Women, disabled people and the young in Scotland are being harmed by UK Government welfare cuts, according to a report identifying an almost £4 billion fall in social security spend north of the border.
A Scottish Government analysis into the impact of UK Government welfare measures on Scotland suggests social security spend will fall by £3.9 billion by 2020/21 and hundreds of thousands of people will lose out on benefits.
Anti-poverty campaigners urged the UK Government to act immediately to end benefit freezes and urged the Scottish Government to use its new welfare powers to do more to mitigate the cuts.
The Welfare Reform Annual Report 2017 said around £0.9 billion of the reduction was down to measures announced by the Conservative Government of 2015-17.
The benefit freeze is expected to reduce spending in Scotland by £370 million and the reduction in the work allowance of Universal Credit by £250 million by 2020/21. The Benefit Cap will reduce spending by an estimated £6 million by 2020/21 and the removal of housing benefit by around £3 million by 2020/21.
When looked at by local authority, the report said Glasgow is estimated to experience the largest fall in total welfare spending (£120 million by 2020/21).
West Dunbartonshire, North Ayrshire, Dundee, Inverclyde and North Lanarkshire in particular are likely to experience the biggest falls in welfare spending by 2020/21.
The report said there was evidence to suggest women are disproportionately impacted by the UK Government welfare reforms. It pointed out lone parents, who are mostly women, are more reliant on many low income benefits.
Reform to disability and incapacity benefits, including reassessments from Disability Living Allowance to the Personal Independence Payment, have resulted in some people receiving no award or a reduced sum.
While the introduction of a stricter test to claim benefits has seen people lose out. Young people have been affected by a default entitlement to the housing element of Universal Credit.
Social Security Minister Jeane Freeman said: “This report presents the stark reality of the UK Government’s austerity programme which imposes unjust welfare cuts that not only continue to cause misery and push more people into poverty, but also directly affect local economies across Scotland and attract international criticism.
“These cuts are damaging our people and they are harmful to our communities. Every pound taken away from those entitled to financial support not only affects those individuals and their families, it is also a pound less that is spent locally.”
Ms Freeman said the Scottish Government had spend more than £350 million to mitigate the cuts.
But she added: “It is simply not possible to for us to mitigate all of the UK Government’s welfare cuts without major reductions in our expenditure in other vital public services, in growing our economy and in providing real opportunity to our young people.”
John Dickie of the Child Poverty Action Group said the report laid bare the “devastating impact” of benefit cuts.
He said: “This report makes clear it is families with children that are being hardest hit. By the end of the decade ordinary families, both in and out of work, will have seen their incomes cut by nearly £4billion a year in Scotland alone, and the consequences are played out in rising child poverty, rising rent arrears and the scandal of increasing reliance on food banks. The UK government needs to act now to end the freeze on benefit uprating and restore the value of the new universal credit.

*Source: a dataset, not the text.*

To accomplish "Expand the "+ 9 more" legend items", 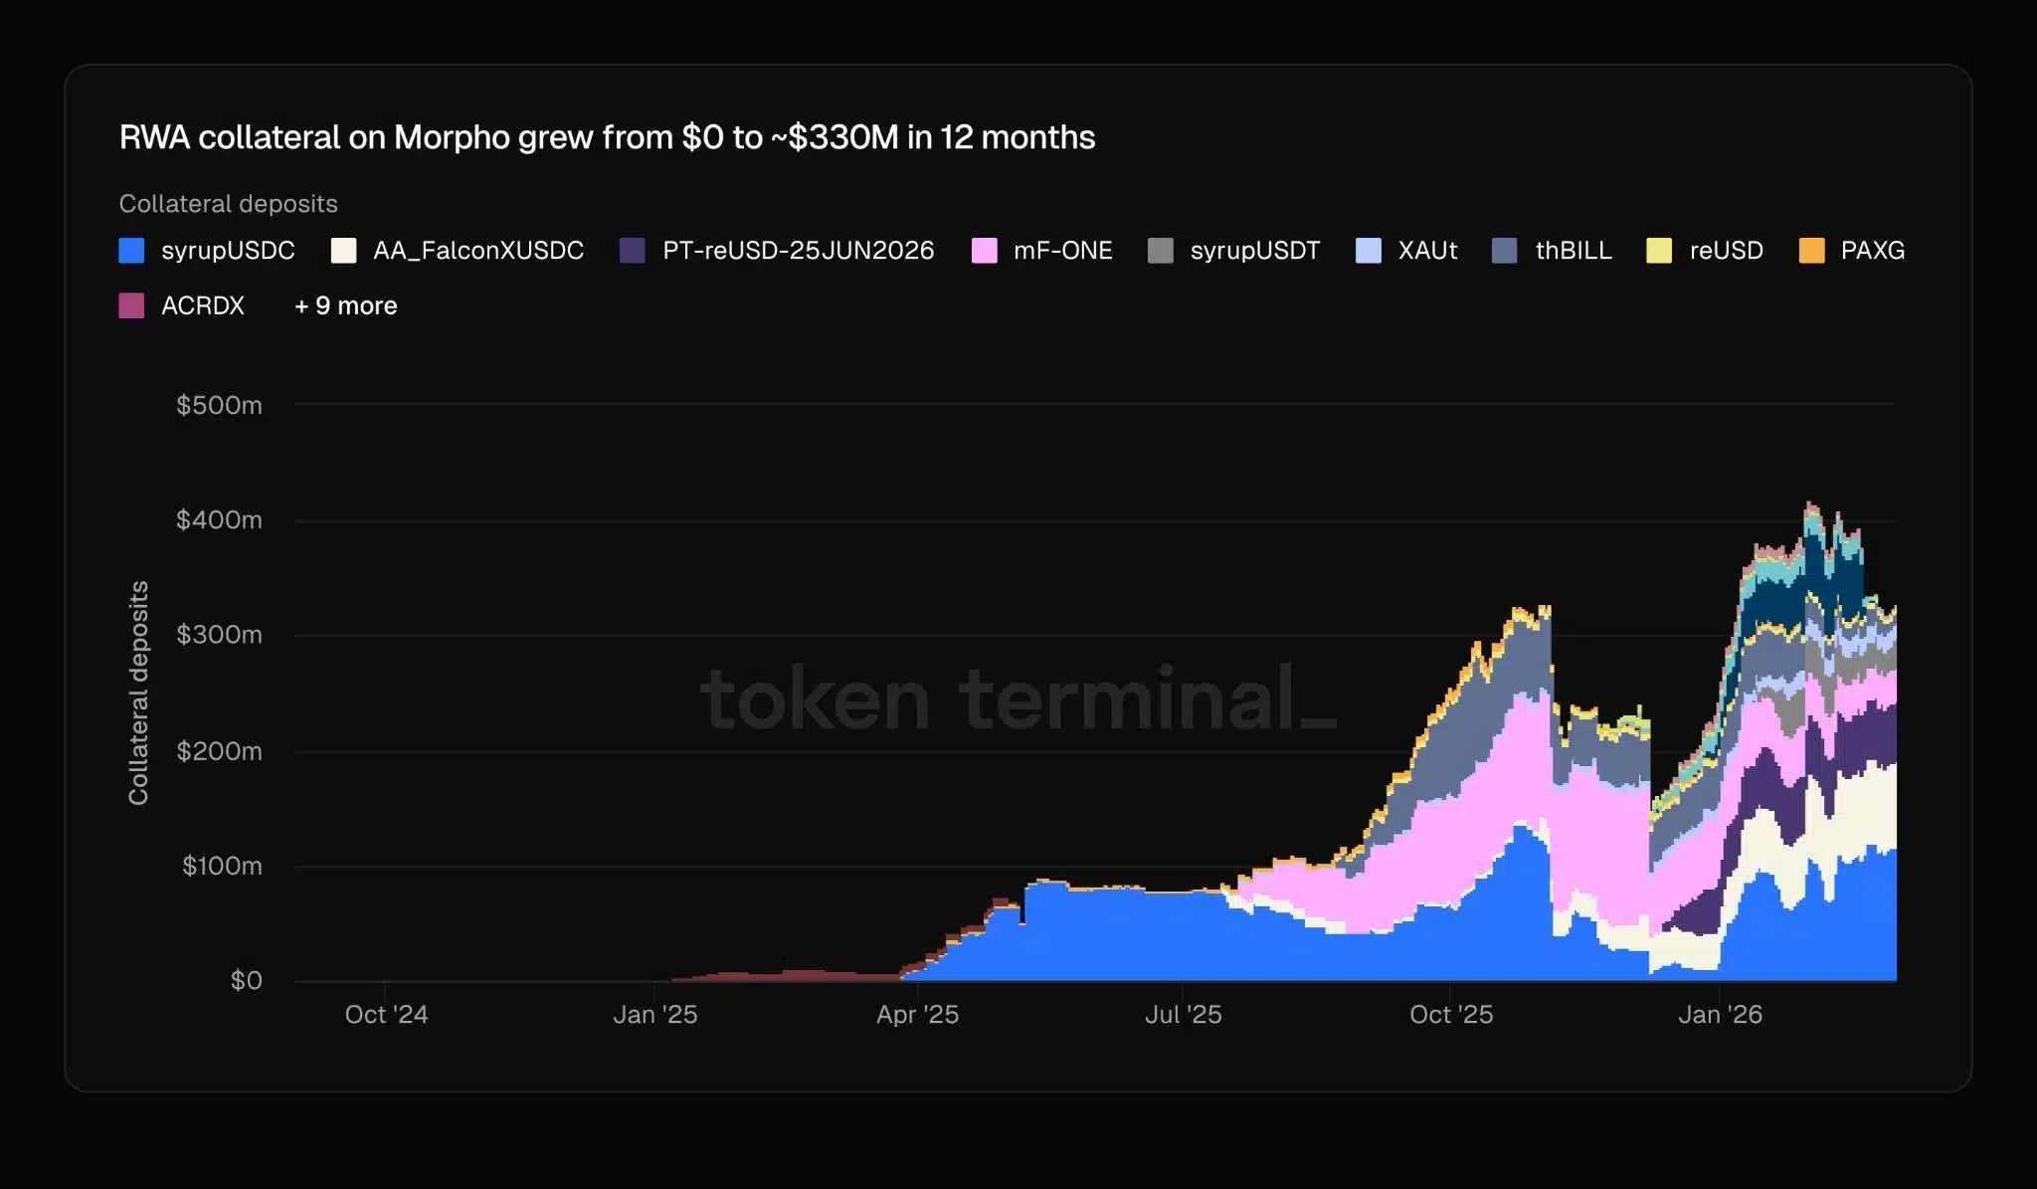I will pos(345,305).
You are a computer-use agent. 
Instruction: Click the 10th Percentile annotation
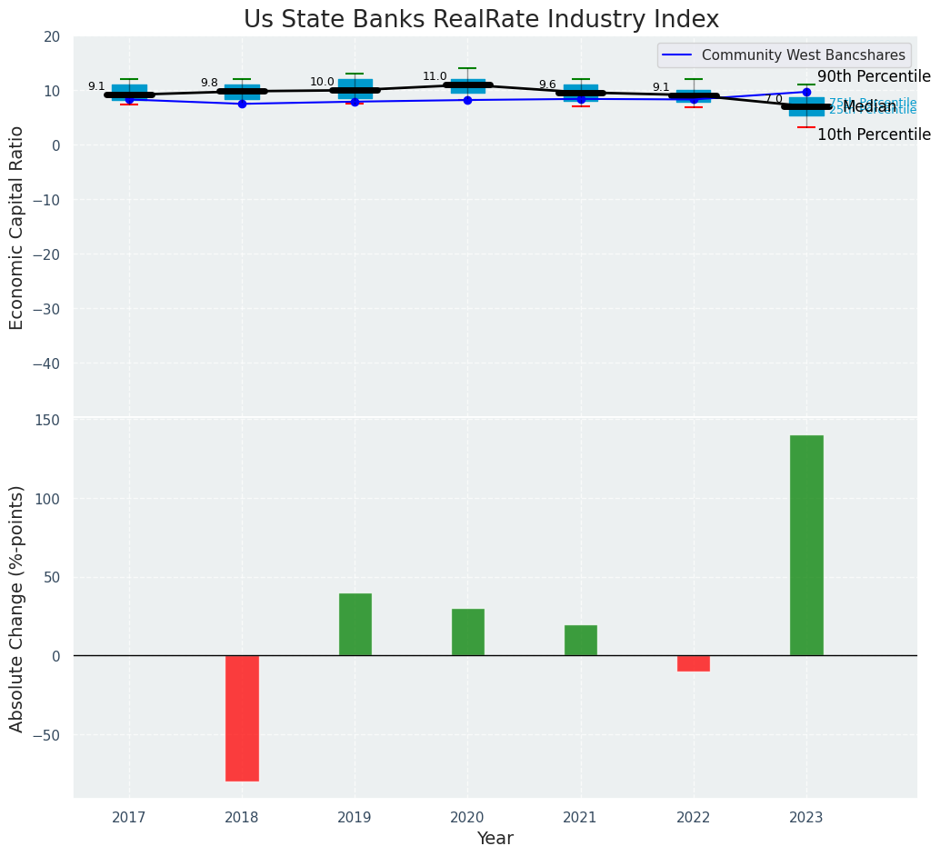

“Scottish Government mitigation in the form of additional spending on discretionary housing payments, the Scottish welfare Fund and council tax reduction is hugely welcome but if Ministers are serious about eradicating child poverty by 2030 a sea change in the level of investment in supporting family incomes is needed. Using new powers to top up child benefit for example could alone lift 30 000 children out of poverty.”